Hard Travelling Heroes
And so it was that last Saturday, Kieron brought an end to “the only Warhammer campaign ever to be an extended riff on Naomi Klein’s Disaster Capitalism.”
It’s been an emotional couple of years. We’ve been playing this Warhammer Fantasy Roleplay campaign since autumn 2010, which has seen the four of us through a total of five rental properties, one house purchase, one break up and one wedding. Our characters have gone from brash young fools to champions of the Empire, and in the final session saw us exiled as the foundations of our campaign crumbled around us.
Kieron helped us to tell a story that felt like an HBO series. Our first arc was very much about flexing our characters, and understanding our group dynamic, before we heroically saved the city that had caused him such pain as a roleplayer years before.

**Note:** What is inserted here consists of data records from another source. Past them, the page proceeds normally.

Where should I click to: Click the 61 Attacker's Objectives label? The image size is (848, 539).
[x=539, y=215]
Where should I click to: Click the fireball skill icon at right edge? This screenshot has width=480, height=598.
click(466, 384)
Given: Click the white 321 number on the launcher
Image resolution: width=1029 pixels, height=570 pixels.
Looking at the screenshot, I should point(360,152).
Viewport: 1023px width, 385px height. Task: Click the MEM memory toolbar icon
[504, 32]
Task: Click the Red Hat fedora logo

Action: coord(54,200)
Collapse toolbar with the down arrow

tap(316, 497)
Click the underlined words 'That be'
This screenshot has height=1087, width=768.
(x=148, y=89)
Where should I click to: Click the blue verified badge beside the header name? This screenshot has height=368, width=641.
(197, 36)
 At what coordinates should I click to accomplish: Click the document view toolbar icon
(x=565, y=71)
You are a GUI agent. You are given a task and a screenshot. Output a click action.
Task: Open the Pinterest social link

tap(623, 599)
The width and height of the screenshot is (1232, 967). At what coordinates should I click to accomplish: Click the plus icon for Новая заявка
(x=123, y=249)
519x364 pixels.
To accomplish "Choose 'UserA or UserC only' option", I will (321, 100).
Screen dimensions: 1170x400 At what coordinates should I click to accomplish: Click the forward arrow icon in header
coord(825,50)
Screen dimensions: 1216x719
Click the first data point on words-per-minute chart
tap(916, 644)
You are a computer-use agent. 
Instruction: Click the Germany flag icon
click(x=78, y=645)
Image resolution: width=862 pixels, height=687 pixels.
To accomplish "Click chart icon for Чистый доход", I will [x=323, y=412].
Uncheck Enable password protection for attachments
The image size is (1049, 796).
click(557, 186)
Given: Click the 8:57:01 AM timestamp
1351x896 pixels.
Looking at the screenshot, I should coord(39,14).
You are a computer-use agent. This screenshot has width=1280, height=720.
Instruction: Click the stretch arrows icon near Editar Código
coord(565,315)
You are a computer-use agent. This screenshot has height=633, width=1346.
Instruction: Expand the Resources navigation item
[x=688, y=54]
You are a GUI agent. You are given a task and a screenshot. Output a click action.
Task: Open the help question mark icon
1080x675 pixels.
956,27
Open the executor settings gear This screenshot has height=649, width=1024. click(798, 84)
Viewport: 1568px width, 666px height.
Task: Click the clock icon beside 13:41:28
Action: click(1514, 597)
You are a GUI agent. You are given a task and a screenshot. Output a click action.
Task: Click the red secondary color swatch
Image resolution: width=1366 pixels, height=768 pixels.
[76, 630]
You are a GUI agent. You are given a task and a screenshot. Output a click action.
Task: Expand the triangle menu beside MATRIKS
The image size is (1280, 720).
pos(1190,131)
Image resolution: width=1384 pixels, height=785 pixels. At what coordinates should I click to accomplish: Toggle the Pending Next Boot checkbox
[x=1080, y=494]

After that things got a bit darker, with my character tested in the heart of this fictional land. That sowed the seeds for a tremendous third act. The adventures that made up that segment ramped up the threat level, almost besting our characters though never quite succeeding, and wounding us along the way. We picked up one companion we never truly trusted (and rightfully so, it turned out) and another who we christened Newt, just one sign of the the bleed from other stories and memes that pockmarked our travels.
In the final segment of the final session Kieron whipped the rug from under us. We were, as a unit, pretty much committed to the idea we’d die protecting something noble and important. Not until it was too late did we think Kieron might let us live, only to see the things we’d beaten armies for ripped apart.
I never thought roleplay would be politically literate, or that it could ebb and flow with the culture blasting through trending topics. I’m really pleased I was wrong.
I asked Marc to draw the four players. Click them to embiggen them. That’s my character, Karl, on the left, next to Gril‘s character Grok. Next up is Heinrich, Quinn‘s character, with Kieron on the end looking a lot like Kieron.
If you’ve never done anything like roleplaying then do. It’s a lesson in pure storytelling. I’m not especially great at it, if I’m honest, but I think I did well for a first-timer.
And I might have said this before, but the campaign made of us four firm friends. We bickered, and talked about family illnesses, and ate an awful lot of curry, and washed it all down with tea, and it was awful and brilliant. I’m shocked I made time for it. I’m pleased I made time for it. I didn’t know Gril before we started, and I’ve seen more of him this last couple of years than I’ve seen most of my family. In a good way. I’ll miss it.
And I’ll miss Karl. He was a bit afraid of most things, and a bit paranoid, and a bit scared that he might be the most evil thing he’d ever known. He was quite lost, and didn’t much like anyone really. He flitted between being the luckiest creature in the campaign and the most miserable sack of flesh in the Old World. And you can make of all that what you will.
Because, in the end, he kinda-sorta won. All of them did. They sailed off into the sunset on a boat of their own, and you can’t really ask for a better ending than that.